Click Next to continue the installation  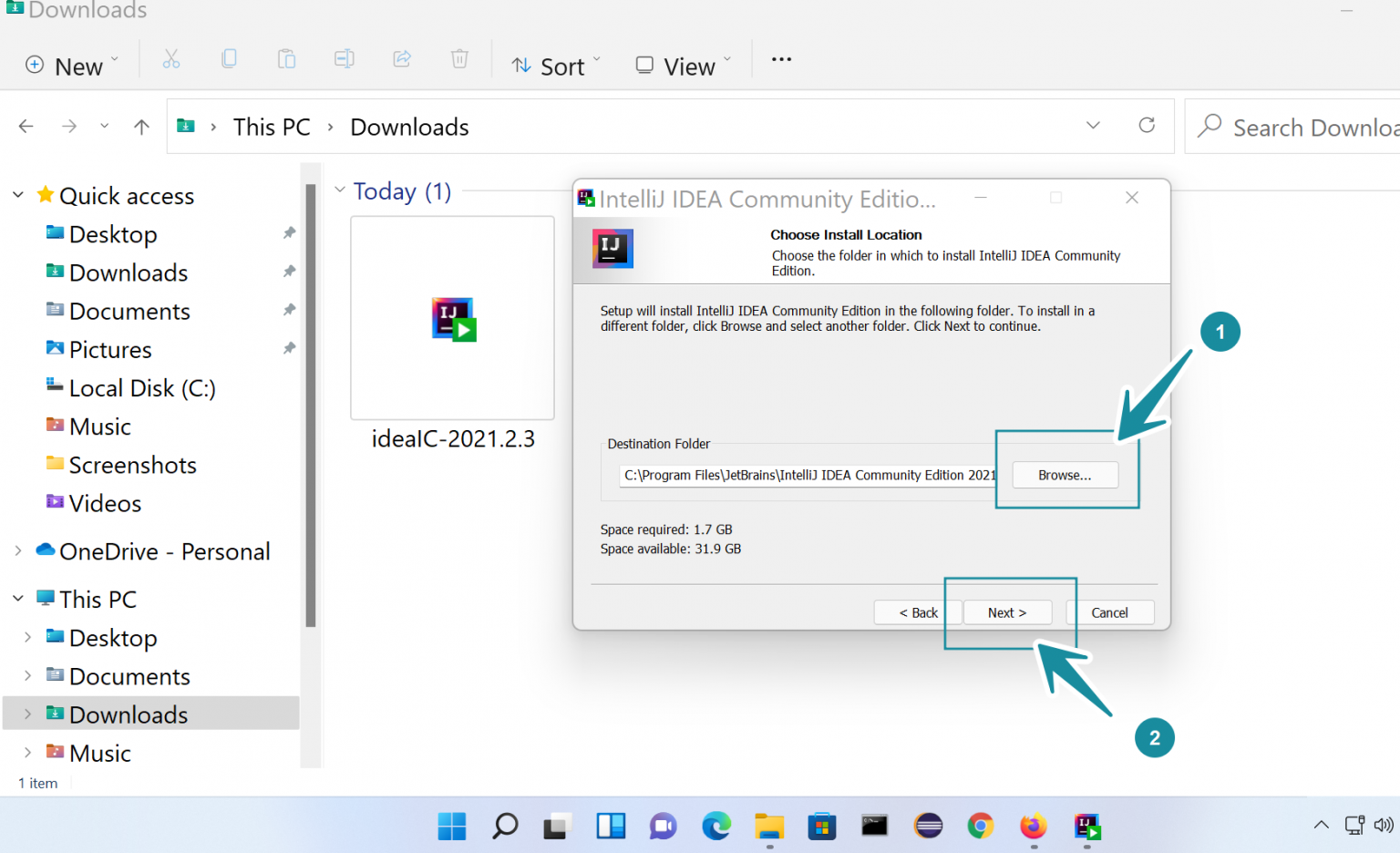1006,611
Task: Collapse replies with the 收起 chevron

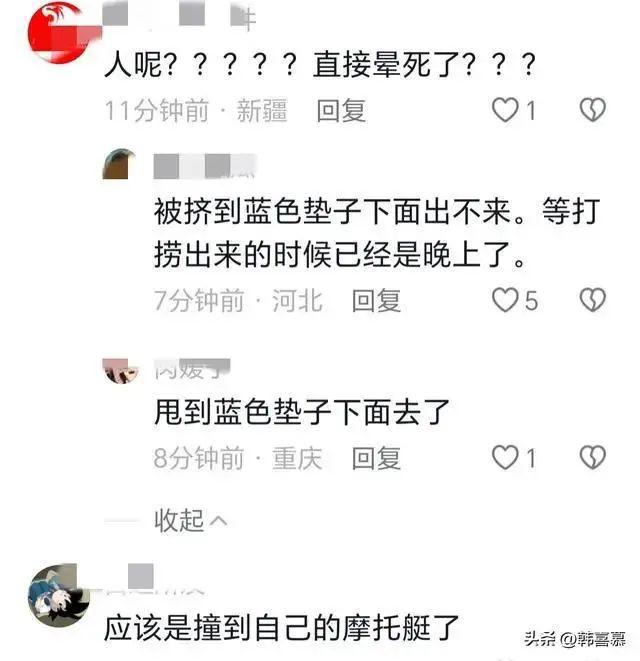Action: pos(191,521)
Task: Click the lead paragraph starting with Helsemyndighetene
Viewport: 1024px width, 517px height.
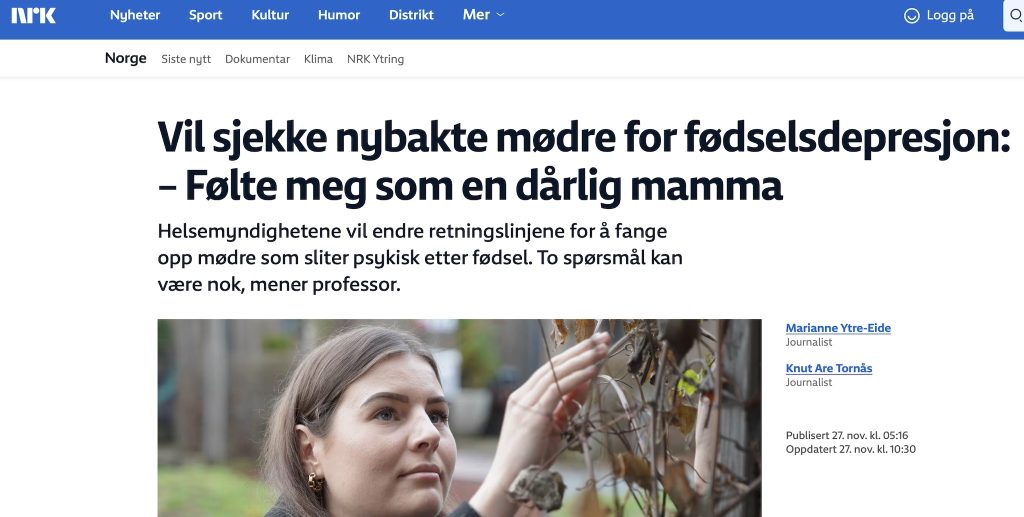Action: (x=420, y=257)
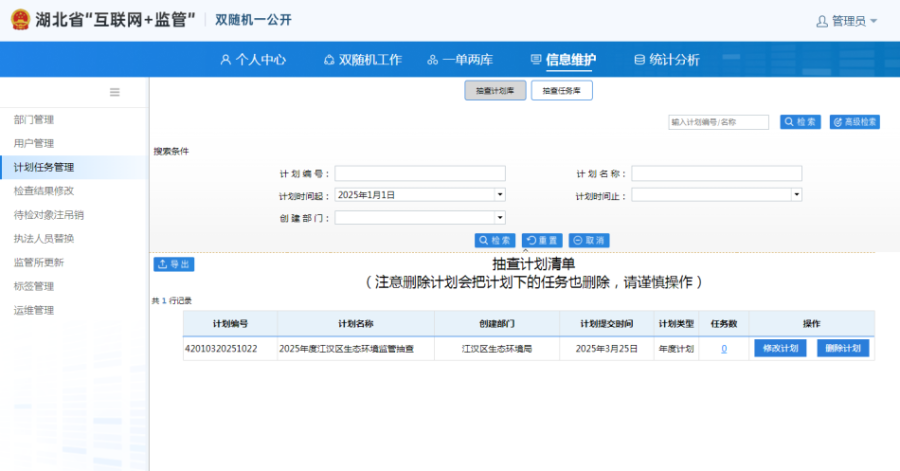This screenshot has width=900, height=471.
Task: Select 检查结果修改 in the sidebar
Action: (x=44, y=191)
__________
Repeat exactly the lines from the one containing "Task: Collapse replies with the 收起 chevron" through the last line of the records above, both included, and leave out the pictures.

**REPLY TO THE TASK**
Task: Collapse replies with the 收起 chevron

Action: pos(191,521)
Task: Click the lead paragraph starting with Helsemyndighetene
Viewport: 1024px width, 517px height.
Action: (x=420, y=257)
This screenshot has width=900, height=471.
Task: Select 检查结果修改 in the sidebar
Action: (x=44, y=191)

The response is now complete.